* begin SOURCE PASSAGE *

Before planting a new garden remove weeds and plant debris that might feed and shelter developing larvae.
Turn the soil during preparation then give birds and other predators a chance to pick off the expose larvae and pupae.
Mow as closely as possible to the edge of your garden to give cutworms less to feed on and less shelter near your plants.
A three-foot wide (or more) bare-soil strip between your lawn and your garden plants makes it harder for larvae to reach your plants. It also gives you more of a chance to spot them.
Wait as late as possible before setting out starts. Cutworms go on the move early in the growing season. Give them a chance to starve before you put out dinner.
Place cardboard collars (or milk containers with the bottom cut out) around transplant stems at planting time. Be sure to work the collar into the soil at least an inch or two.
Plant sunflowers along the edge of your garden. Sunflowers are a favorite target of cutworms. The plants will attract the larvae giving you a chance to pick them from the ground before they head to your corn.

Dealing with Infestations

The presence of many birds feeding in the yard may indicate cutworms in your turf.
Handpick caterpillars after dark. This is often most productive following a rain or thorough watering.
Slow the progress of worms, who don’t like navigating dry soil, by watering in the morning then cultivating your garden’s walkways lightly to a depth of an inch or so. This cultivated soil will dry quickly while trapping moisture beneath it. Do not use mulch which gives the worms shelter.
Beneficial nematodes released in moist, spring soil will attack and destroy cutworms living underground. They’re especially beneficial to apply the season after cutworms have been a problem.

* end SOURCE PASSAGE *

▶ CHALLENGE 1:
In the cutworm text, how far into the soil should a cardboard collar be worked?
▶ CHALLENGE 2:
Print the cutworm text starting at "Plant sunflowers along" and ending at "or thorough watering.".

* begin MATERIAL SUPPLIED *

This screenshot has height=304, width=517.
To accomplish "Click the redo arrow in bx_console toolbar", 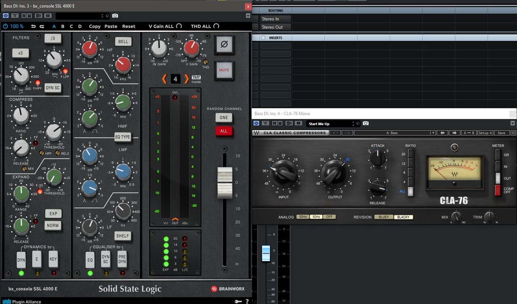I will pyautogui.click(x=42, y=26).
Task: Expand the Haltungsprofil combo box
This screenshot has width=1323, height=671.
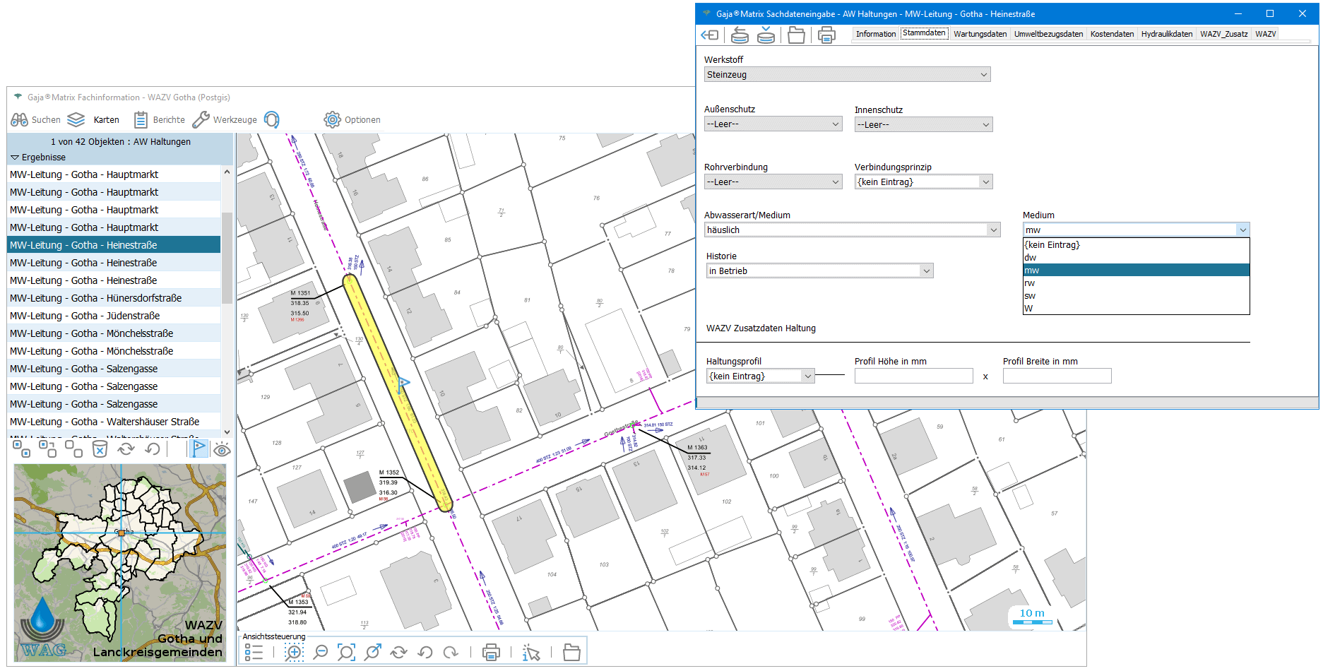Action: pyautogui.click(x=807, y=376)
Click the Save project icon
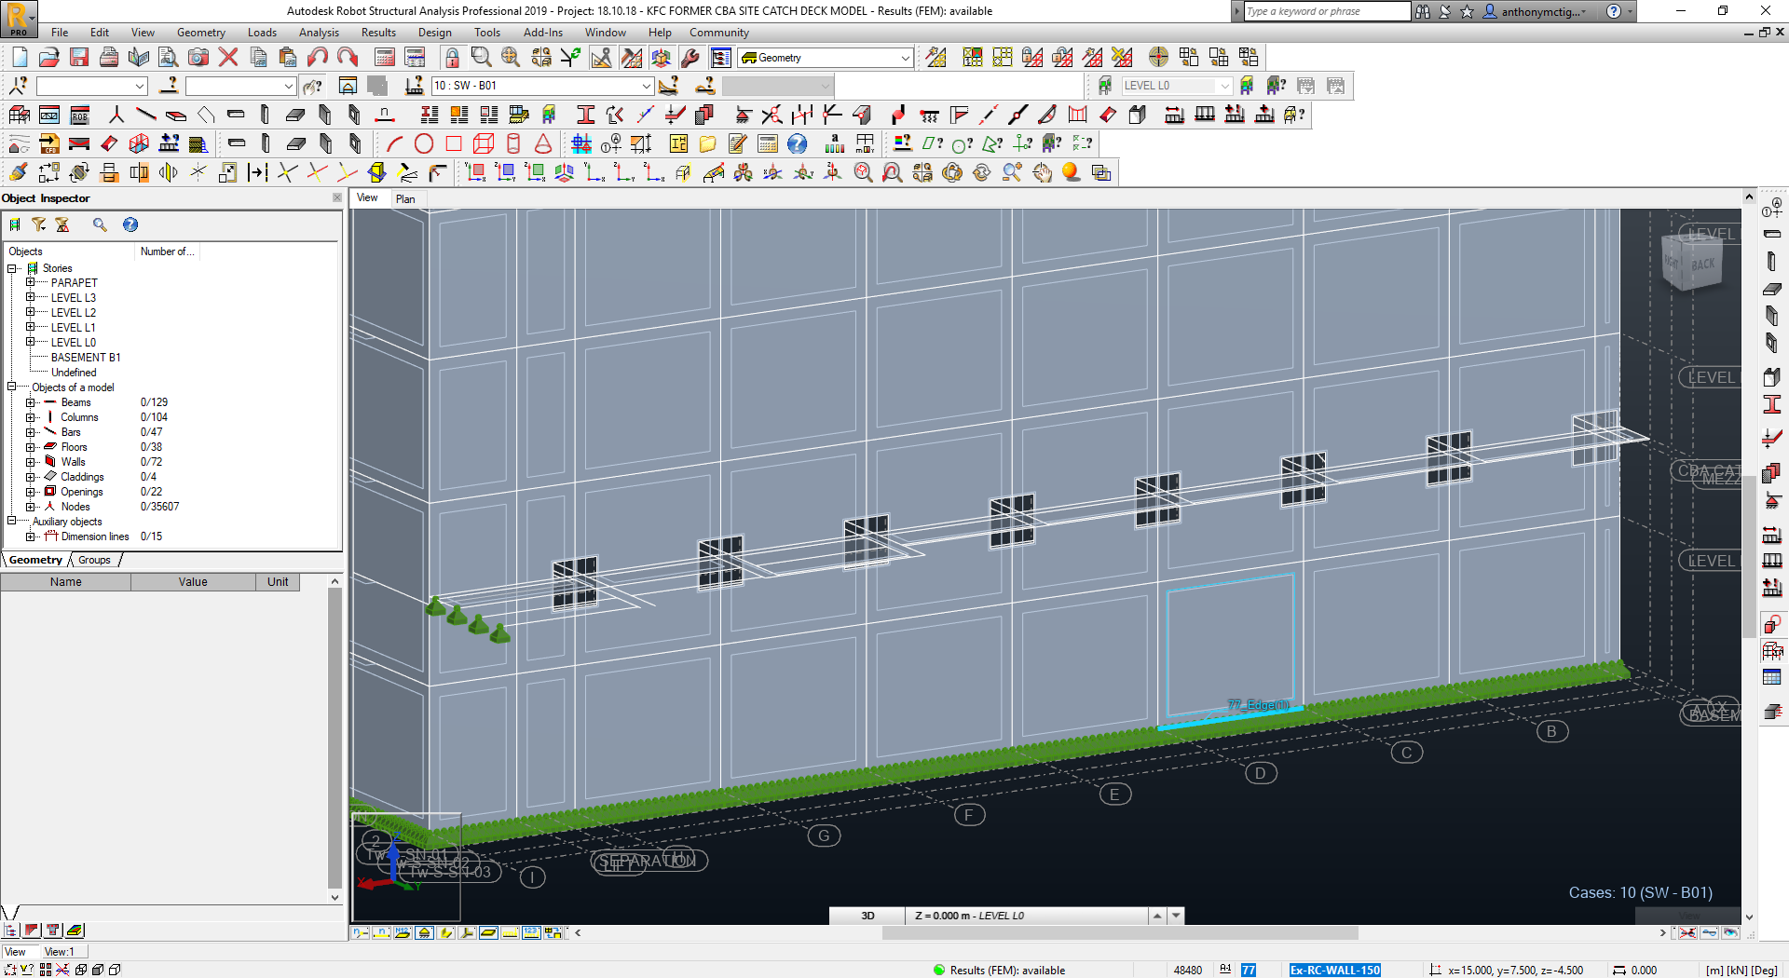 [79, 58]
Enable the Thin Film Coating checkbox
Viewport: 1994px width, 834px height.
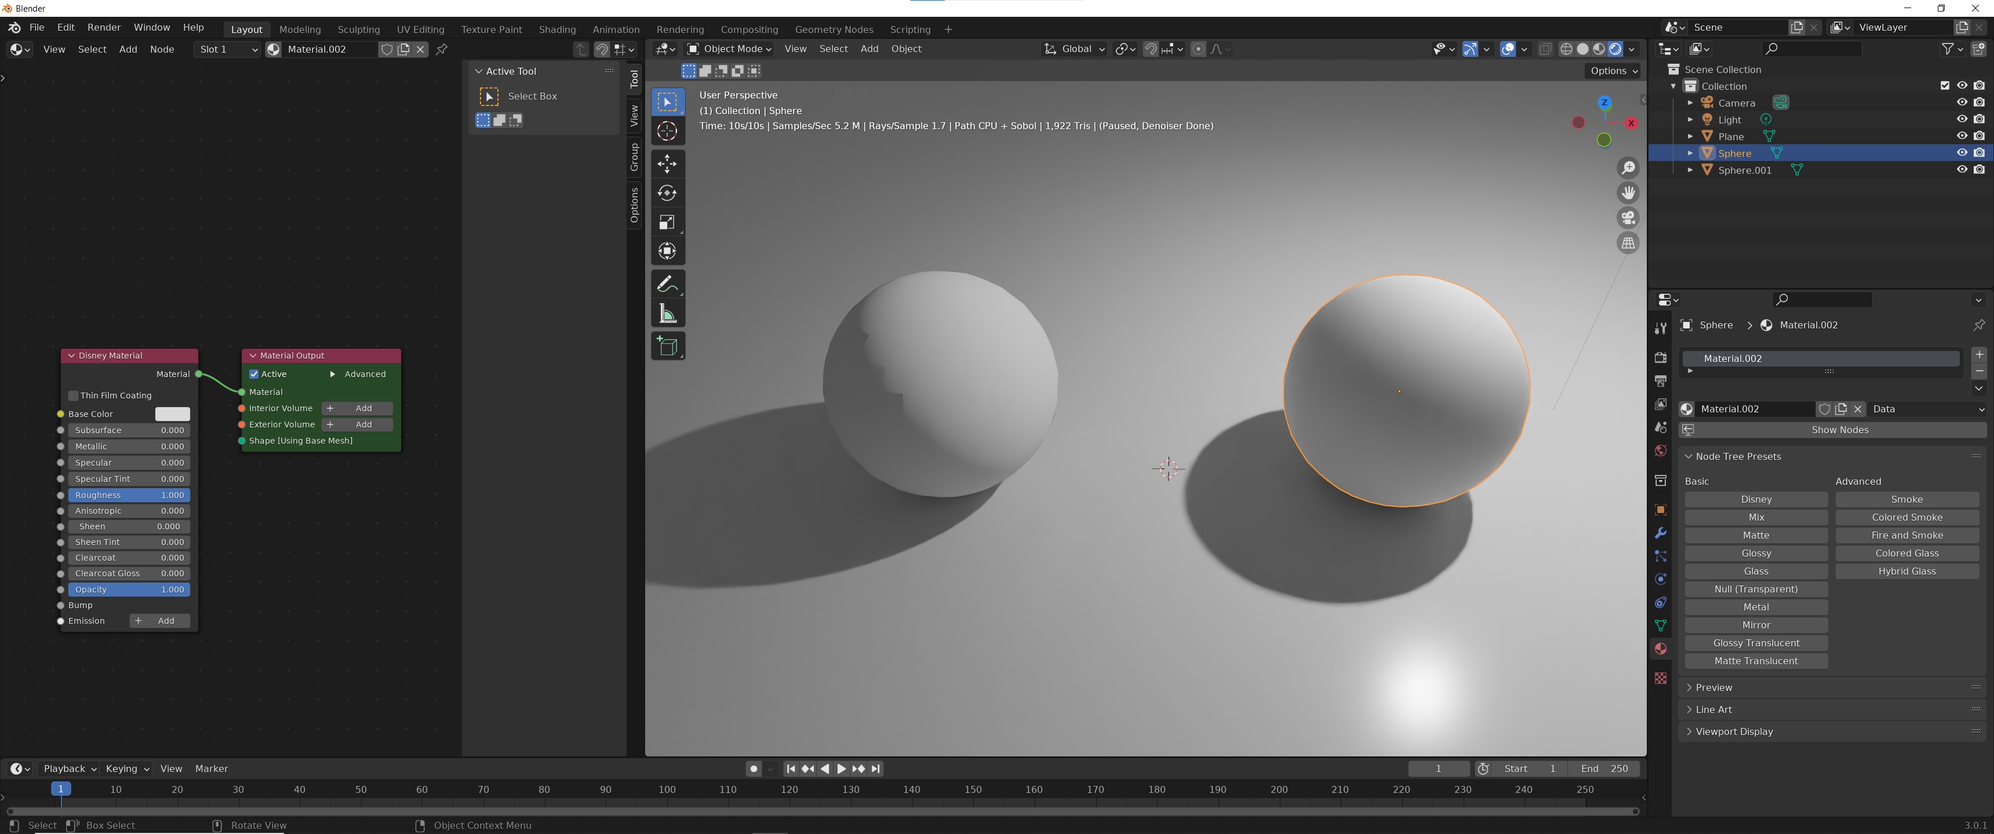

* end MATERIAL SUPPLIED *

▶ SOLUTION 1:
At least an inch or two.

▶ SOLUTION 2:
Plant sunflowers along the edge of your garden. Sunflowers are a favorite target of cutworms. The plants will attract the larvae giving you a chance to pick them from the ground before they head to your corn.

Dealing with Infestations

The presence of many birds feeding in the yard may indicate cutworms in your turf.
Handpick caterpillars after dark. This is often most productive following a rain or thorough watering.